Here’s a collection of links that I enjoyed reading in 2024. It’s not a complete list, since schoolwork often kept me from tracking everything carefully, but these are the ones I wanted to keep. In 2025, I plan to share these monthly, with more detail and a wider scope.


Cruise

  • I’ve always admired George Hotz for his unconventional ideas, and this one is no exception. It’s a movie plot he conceived, and while it may not be as mind-blowing as some of his other work, I enjoyed it.

Valuable Humans in Transit

  • This story is a great example of “show, don’t tell.” In good science fiction, especially hard science fiction, the context isn’t immediately clear. At first, the narrator’s words might seem confusing, but the situation becomes clear as you continue reading.

Can AI Unlock the Secrets of the Ancient World?

  • This article covers a competition to decipher scrolls that were burned and buried during the eruption of Mount Vesuvius. With CT scans and AI pattern recognition, researchers are making progress on texts that looked destroyed. I remember hearing about this project a couple of years ago, and seeing real progress is impressive. It reinforces my optimism about technology.

All My Thoughts After 40 Hours in the Vision Pro - Tim Urban

  • Tim Urban’s review of the Vision Pro resonated with me. I mostly agree with him, but I think convenience matters more than the review gives it credit for. A large display strapped to your face can be cumbersome, and that alone might slow adoption.

Sam Altman’s Knack for Dodging Bullets - With a Little Help From Bigshot Friends - WSJ

  • I’ve always recognized Sam Altman’s intelligence from his talks and podcasts, but I hadn’t realized the extent of his manipulative tendencies. This article made the late-2023 OpenAI drama feel less like a mystery and more like a power struggle where Ilya Sutskever ultimately lost.

The Inside Story of Microsoft’s Partnership with OpenAI - The New Yorker

  • This article gives Microsoft’s side of the OpenAI upheaval. It describes Microsoft’s frustration and how they used their position to their advantage.

What Are Dreams For? - The New Yorker

  • Explores the curious phenomenon of twitching during dreams. It turns out our brains aren’t causing the twitches; it’s the other way around. Our bodies twitch, and our brains respond. The hypothesis is that our brains are recalibrating by listening to our bodies during sleep. Fascinating!

How Much of the World Is It Possible to Model? - The New Yorker

  • As someone intrigued by the simulation hypothesis, I expected this article to go deeper into the philosophical side of simulating the world. Instead, it was more of a concise history of simulation. It briefly touched on large language models as simulations of thought, but I wanted more depth there.

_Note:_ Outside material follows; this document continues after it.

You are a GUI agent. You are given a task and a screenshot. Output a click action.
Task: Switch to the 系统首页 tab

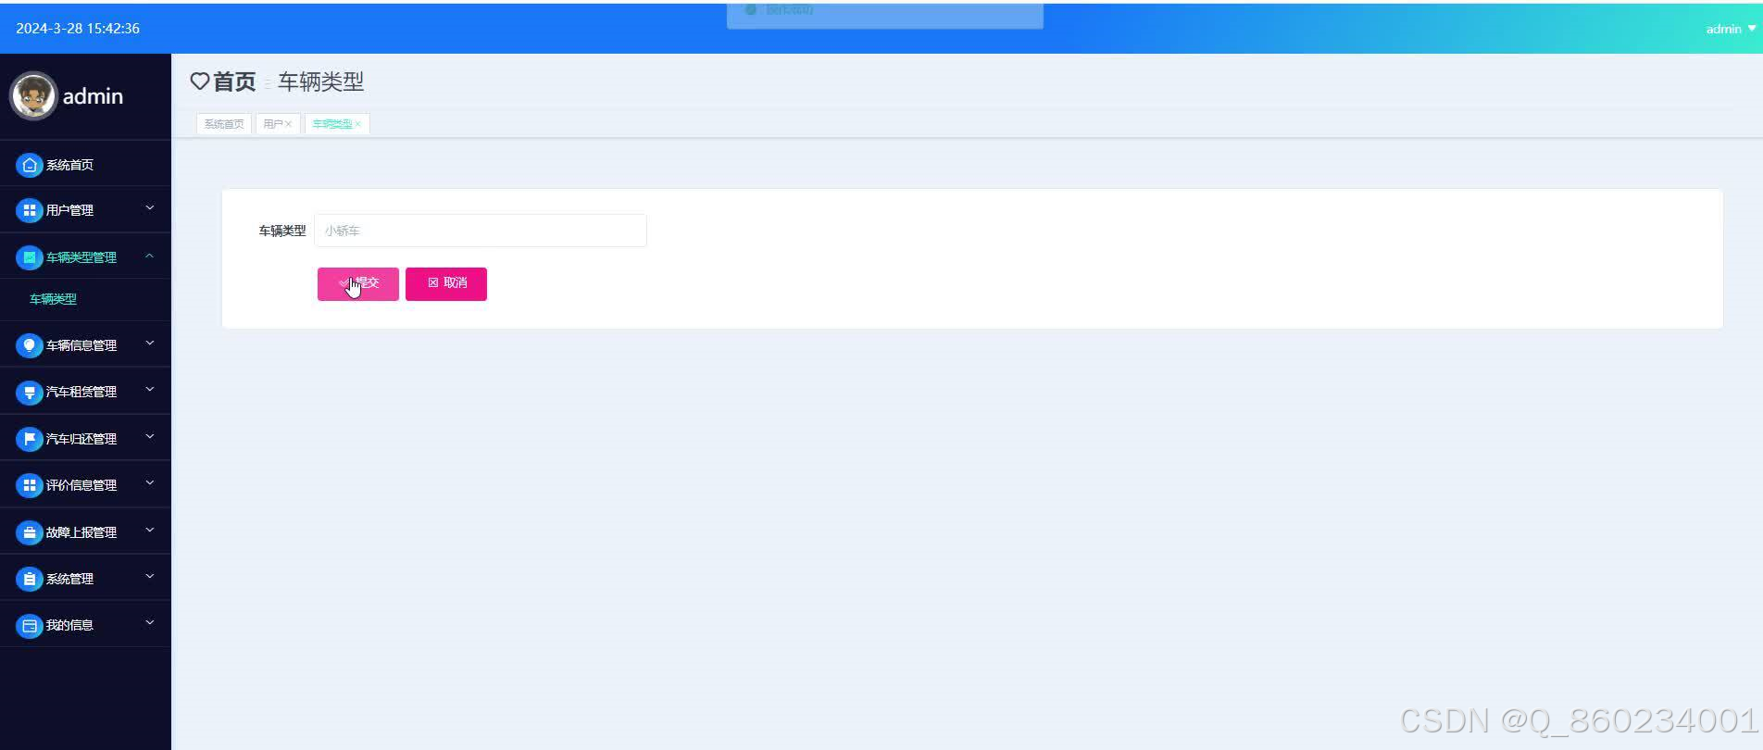tap(224, 124)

Fine-tuning GPT3.5-turbo based on 140k slack messages

  • This short blog post describes the author’s attempt to fine-tune GPT-3.5 on a large set of Slack messages to mimic their writing style. The results show that fine-tuning can work, but also that it is not worth using for everything.

The Itch - The New Yorker

  • This article includes a fascinating quote: “If visual sensations were primarily received rather than constructed by the brain, you’d expect that most of the fibres going to the brain’s primary visual cortex would come from the retina. Instead, scientists have found that only twenty per cent do; eighty per cent come downward from regions of the brain governing functions like memory. Richard Gregory, a prominent British neuropsychologist, estimates that visual perception is more than ninety per cent memory and less than ten per cent sensory nerve signals.” This suggests our brains heavily compress visual information.

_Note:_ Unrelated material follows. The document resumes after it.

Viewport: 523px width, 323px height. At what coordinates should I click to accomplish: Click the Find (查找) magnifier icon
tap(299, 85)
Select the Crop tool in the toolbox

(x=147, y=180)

New Year’s Resolutions for an Anteater - The New Yorker

  • A funny piece. It makes me want to be an anteater!

Prompt Library - Anthropic

  • A useful library of prompts designed for use with Anthropic’s Claude model.

Making Deep Learning Go Brrrr From First Principles

  • This post captures the “bitter lesson” and its implications for LLMs. The memes are also quite entertaining.

My Last Five Years of Work - Palladium Magazine

  • Written by an Anthropic employee, this article is about work in the age of possible superintelligence. It gives a glimpse into how some AI lab insiders think, although I don’t fully agree with the author’s predictions. Still worth reading.

AI’s $600B Question

  • This article argues that compute will get cheaper, and GPUs will depreciate faster than expected. I believe there’s truth to this.

FineWeb: decanting the web for the finest text data at scale - a Hugging Face Space by HuggingFaceFW

  • This explains how to preprocess huge amounts of web data for LLM pretraining. The parts on deduplication and filtering for educational content using LLM labeling were especially useful.

The Friendship That Made Google Huge

  • Another New Yorker piece, this one about Jeff Dean and his colleagues. It shows Dean’s brilliance and how Google’s ability to scale was its true strength. I wonder if that still holds true today. The long-running collaboration between Jeff Dean and Sanjay Ghemawat is particularly intriguing.

How I Use AI - Nicholas Carlini

  • A piece by a DeepMind researcher on how he uses AI. His approach aligns with my own and what I advocate for.